Les hommes étant foncièrement différents dans leur uniformité, chacun d’entre eux opterait pour une croyance à sa convenance, le choix ne manque pas et que faire lorsqu’on se trouve en présence d’une croyance menaçante et différente de la sienne ? Comme pour le dernier de classe ou de l’orage, en face du plus fort, on baisse la tête en signe de soumission.

Or un jour, imaginons que l’homme las d’avoir inventé la guerre comme moyen de convaincre les autres du bien fondé de sa propre croyance, imaginons qu’il tente de trouver un autre langage universel qui lui, serait compris de tous. Imaginons qu’au lieu d’imposer aux autres sa propre partition, tous interprètent la même, chacun y apportant son talent, ses compétences, pour un concert harmonieux. Et si ce nouveau langage avait été nommé musique ? Vous rendez-vous compte ?! On convoquerait un chinois de Mongolie, le fils d’un prince arabe, le plombier de la rue du commerce ou un soldat inconnu et tous joueraient la même partition. Bien qu’issus de souches, de langue et de conditions sociales différentes, tous se comprendraient, sans violence, sans sang versé, sans discours grandiloquents de politiciens marrons, sans hautes réflexions d’omniscients cultivés, la musique se serait profilée comme le moyen d’expression universel.

Alors nous pouvons imaginer que la musique aurait été en effet le catalyseur d’une paix mondiale, comme on dit : deuxième guerre mondiale, on l’aurait nommée première paix mondiale… mais imaginons l’inimaginable : les hommes n’auraient pas désiré la paix, leur agressivité fondamentale aurait relégué la musique à une mince catégorie de doux rêveurs ignorants des ambitions sublimes de la race.
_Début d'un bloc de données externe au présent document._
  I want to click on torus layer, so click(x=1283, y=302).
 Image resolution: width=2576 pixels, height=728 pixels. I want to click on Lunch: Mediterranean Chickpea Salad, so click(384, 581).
Imaginons un pacifiste, une exception, enfin un non violent qui aurait cherché sa vie durant le moyen de remplacer la guerre entre frères terrestres par une entente harmonieuse sans rapport avec la musique… bref, imaginons un utopiste, quelle solution aurait-il pu trouver ? Parti du principe suivant : deux ennemis affirmés peuvent facilement se réconcilier, sous quelles conditions ? Présentez-leur un danger extérieur qui les menace, les deux. Il aurait ainsi inventé les martiens, petits hommes verts menaçants et prêts à exterminer notre race pour la remplacer par leurs ordures ménagères décidément devenues trop encombrantes sur Mars. Malheureusement, allez savoir pourquoi, autant la croyance en un dieu tout puissant avait été imposée avec succès, autant les martiens ne firent pas recette. Les campagnes de publicité, même les meilleures, ne garantissent pas le succès du produit.

Alors, un peu découragé et à cours d’imagination, imaginons la fin du monde. Mais là encore, imaginons qu’un illuminé ait un jour affirmé que rien ne se perd mais que tout se transforme, il serait facile  alors de remplacer les cendres des ex-humains décadents par d’autres humains, tout neufs. Mais l’exemple des premiers n’ayant pas franchement été reluisant, pourquoi ne pas les remplacer par un monde de sauterelles, de rats ou de limaces… non des poissons, voilà ! Un monde de poissons.

Peu à peu les poissons auraient évolué, sortant du milieu aquatique pour se déplacer sur terre, ils leur pousserait des pattes et puis longtemps, très longtemps après, on peut imaginer que certains de ces quadrupèdes se seraient dressés sur leurs membres postérieurs pour devenir des quadrumanes. Pourquoi ? Tout simplement pour mieux cueillir les cerises sur l’arbre ( Si à cette époque les hypermarchés avaient vu le jour, n’ayant plus la nécessité de se lever pour cueillir les fruits, mais les trouvant dans des barquettes sur les rayons à portée, 20 % de rabais, toute l’évolution de la race en eut été modifiée.) Ces mi-animaux-mi hommes tout de fourrure et de mains nommés singes seraient nettement plus intelligents que leurs aïeux  barbotant dans les eaux salées du globe.

Et personne ne recèle assez d’imagination pour imaginer une suite à l’histoire.